Hanging there. Just out of sight. The story was partially true—the best lies always are—but something was missing. He looked at Arthur. “You forgot one thing,” Myron said.

Arthur’s brow lines deepened. “What’s that?”

Myron pointed to Chance, then back at Arthur. “Which one of you beat up Anita Slaughter?”

Stone silence.

Myron kept going. “Just a few weeks before Elizabeth’s suicide, someone assaulted Anita Slaughter. She was taken to St. Barnabas Hospital and still had abrasions when your wife jumped. You want to tell me about it?”

Lots of things started happening seemingly all at once. Arthur Bradford gave a small head nod. Sam put down his copy of People and stood. Chance turned apoplectic.

“He knows too much!” Chance shouted.

Arthur paused, considering.

“We have to take him out!”

Arthur was still thinking. Sam started moving toward them.

Myron kept his voice low. “Chance?”

“What?”

“Your fly’s undone.”

Chance looked down. Myron already had the thirty-eight out. Now he pressed it firmly against Chance’s groin. Chance jumped back a bit, but Myron kept the muzzle in place. Sam took out his gun and pointed it at Myron.

“Tell Sam to sit down,” Myron said, “or you’ll never have trouble fitting a catheter again.”

Everybody froze.
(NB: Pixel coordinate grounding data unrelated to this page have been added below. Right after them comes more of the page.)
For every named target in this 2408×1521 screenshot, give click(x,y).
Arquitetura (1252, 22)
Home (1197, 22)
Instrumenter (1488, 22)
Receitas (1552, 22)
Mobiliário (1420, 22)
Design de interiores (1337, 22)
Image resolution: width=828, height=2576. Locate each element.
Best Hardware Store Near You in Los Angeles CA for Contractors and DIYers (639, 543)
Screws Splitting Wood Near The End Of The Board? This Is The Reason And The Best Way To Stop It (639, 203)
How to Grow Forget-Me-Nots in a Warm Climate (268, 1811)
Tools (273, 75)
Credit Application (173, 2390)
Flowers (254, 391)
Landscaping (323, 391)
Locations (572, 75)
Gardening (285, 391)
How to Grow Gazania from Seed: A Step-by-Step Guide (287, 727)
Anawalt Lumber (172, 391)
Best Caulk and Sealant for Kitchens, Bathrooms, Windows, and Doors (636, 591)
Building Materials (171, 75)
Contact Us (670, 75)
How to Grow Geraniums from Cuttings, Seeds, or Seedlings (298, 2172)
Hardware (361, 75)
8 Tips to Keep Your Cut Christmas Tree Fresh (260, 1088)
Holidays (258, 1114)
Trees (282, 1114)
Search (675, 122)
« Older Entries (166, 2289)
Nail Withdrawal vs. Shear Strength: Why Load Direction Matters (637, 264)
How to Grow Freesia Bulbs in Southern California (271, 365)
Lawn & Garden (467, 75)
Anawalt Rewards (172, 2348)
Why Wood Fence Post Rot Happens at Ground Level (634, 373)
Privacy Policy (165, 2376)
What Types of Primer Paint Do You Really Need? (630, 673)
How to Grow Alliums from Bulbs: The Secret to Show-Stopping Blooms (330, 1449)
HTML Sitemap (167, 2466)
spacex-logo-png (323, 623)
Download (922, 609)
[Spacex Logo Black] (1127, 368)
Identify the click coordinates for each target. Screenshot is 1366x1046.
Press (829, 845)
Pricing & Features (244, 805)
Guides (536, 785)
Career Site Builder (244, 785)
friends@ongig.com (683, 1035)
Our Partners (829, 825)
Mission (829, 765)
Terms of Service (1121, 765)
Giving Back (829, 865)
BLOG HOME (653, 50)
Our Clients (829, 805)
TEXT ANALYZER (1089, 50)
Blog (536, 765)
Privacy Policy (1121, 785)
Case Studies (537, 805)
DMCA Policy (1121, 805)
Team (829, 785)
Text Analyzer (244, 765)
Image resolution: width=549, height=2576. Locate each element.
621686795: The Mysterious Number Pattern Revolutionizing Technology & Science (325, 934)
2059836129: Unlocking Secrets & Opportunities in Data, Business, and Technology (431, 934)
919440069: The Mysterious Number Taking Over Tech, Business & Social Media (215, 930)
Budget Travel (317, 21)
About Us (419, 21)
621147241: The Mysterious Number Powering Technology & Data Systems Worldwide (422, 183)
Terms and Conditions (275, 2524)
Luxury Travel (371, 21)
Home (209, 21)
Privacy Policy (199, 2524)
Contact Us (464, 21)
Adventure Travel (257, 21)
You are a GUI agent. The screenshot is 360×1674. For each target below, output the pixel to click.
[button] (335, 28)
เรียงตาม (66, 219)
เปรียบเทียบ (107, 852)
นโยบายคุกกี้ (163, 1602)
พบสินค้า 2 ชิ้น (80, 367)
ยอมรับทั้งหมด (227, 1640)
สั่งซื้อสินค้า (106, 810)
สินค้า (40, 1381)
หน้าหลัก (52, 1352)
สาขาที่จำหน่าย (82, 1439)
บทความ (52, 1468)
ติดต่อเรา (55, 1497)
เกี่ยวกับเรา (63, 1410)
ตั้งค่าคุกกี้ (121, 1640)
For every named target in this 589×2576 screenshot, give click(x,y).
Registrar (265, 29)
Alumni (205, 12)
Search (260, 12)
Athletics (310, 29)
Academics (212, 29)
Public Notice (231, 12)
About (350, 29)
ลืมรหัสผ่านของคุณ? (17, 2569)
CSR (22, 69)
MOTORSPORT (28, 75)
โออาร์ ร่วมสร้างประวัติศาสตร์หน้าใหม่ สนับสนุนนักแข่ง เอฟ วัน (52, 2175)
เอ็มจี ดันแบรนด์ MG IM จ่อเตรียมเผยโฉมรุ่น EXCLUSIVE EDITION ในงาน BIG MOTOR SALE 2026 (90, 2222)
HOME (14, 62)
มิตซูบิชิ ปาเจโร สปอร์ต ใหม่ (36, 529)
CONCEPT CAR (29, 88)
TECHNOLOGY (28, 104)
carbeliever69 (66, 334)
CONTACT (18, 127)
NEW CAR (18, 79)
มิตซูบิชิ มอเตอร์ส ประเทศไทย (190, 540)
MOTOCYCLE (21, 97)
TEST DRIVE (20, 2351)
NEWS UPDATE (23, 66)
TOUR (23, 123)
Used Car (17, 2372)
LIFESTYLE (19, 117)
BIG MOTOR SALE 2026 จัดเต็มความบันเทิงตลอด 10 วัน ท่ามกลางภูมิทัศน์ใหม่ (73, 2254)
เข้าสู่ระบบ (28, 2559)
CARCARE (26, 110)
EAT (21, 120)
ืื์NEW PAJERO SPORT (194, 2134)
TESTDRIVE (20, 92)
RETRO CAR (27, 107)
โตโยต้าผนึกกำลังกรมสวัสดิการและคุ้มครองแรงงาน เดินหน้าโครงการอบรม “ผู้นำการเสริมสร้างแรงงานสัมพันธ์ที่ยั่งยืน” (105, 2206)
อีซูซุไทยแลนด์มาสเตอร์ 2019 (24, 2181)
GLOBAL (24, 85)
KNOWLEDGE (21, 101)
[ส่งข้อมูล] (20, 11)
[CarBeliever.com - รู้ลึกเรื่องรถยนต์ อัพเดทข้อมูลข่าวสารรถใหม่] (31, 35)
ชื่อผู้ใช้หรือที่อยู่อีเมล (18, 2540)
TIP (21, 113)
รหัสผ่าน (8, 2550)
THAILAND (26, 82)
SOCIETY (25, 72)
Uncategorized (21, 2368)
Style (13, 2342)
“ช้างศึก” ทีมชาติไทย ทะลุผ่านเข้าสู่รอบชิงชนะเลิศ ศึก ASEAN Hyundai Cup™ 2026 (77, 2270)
Sam kept the gun on Myron. Myron kept his gun against Chance’s groin. Arthur still seemed lost in thought. Chance started shaking.

“Don’t pee on my gun, Chance.” Tough guy talk. But Myron did not like this. He knew Sam’s type. And he knew Sam might very well take the risk and shoot.

“There’s no need for the gun,” Arthur said. “No one is going to harm you.”

“I feel better already.”

“To put it simply, you are worth more to me alive than dead. Otherwise Sam would have blown your head off by now. Do you understand?”

Myron said nothing.

“Our deal remains unchanged: You find Anita, Myron, I’ll keep Brenda out of jail. And both of us will leave my wife out of this. Do I make myself clear?”

Sam kept the gun at eye level and smiled a little.

Myron gestured with his head. “How about a show of good faith?”

Arthur nodded. “Sam.”

Sam put away the gun. He walked back to his seat and picked up his People.

Myron pressed the gun a little harder. Chance yelped. Then Myron pocketed his weapon.

The bus dropped him off back by his car. Sam gave Myron a little salute as he stepped off. Myron nodded in return. The bus continued down the street and disappeared around the corner. Myron realized that he had been holding his breath. He tried to relax and think straight.

“Fitting a catheter,” he said out loud. “Awful.”

Dad’s office was still a warehouse in Newark. Years ago they had actually made undergarments here. Not anymore. Now they shipped in finished products from Indonesia or Malaysia or someplace else that employed child labor. Everybody knew that abuses occurred and everybody still used them and every customer still bought the goods because it saved a couple of bucks, and to be fair, the whole issue was morally hazy. Easy to be against children working in factories; easy to be against paying a twelve-year-old twelve cents an hour or whatever; easy to condemn the parents and be against such exploitation. Harder when the choice is twelve cents or starvation, exploitation or death.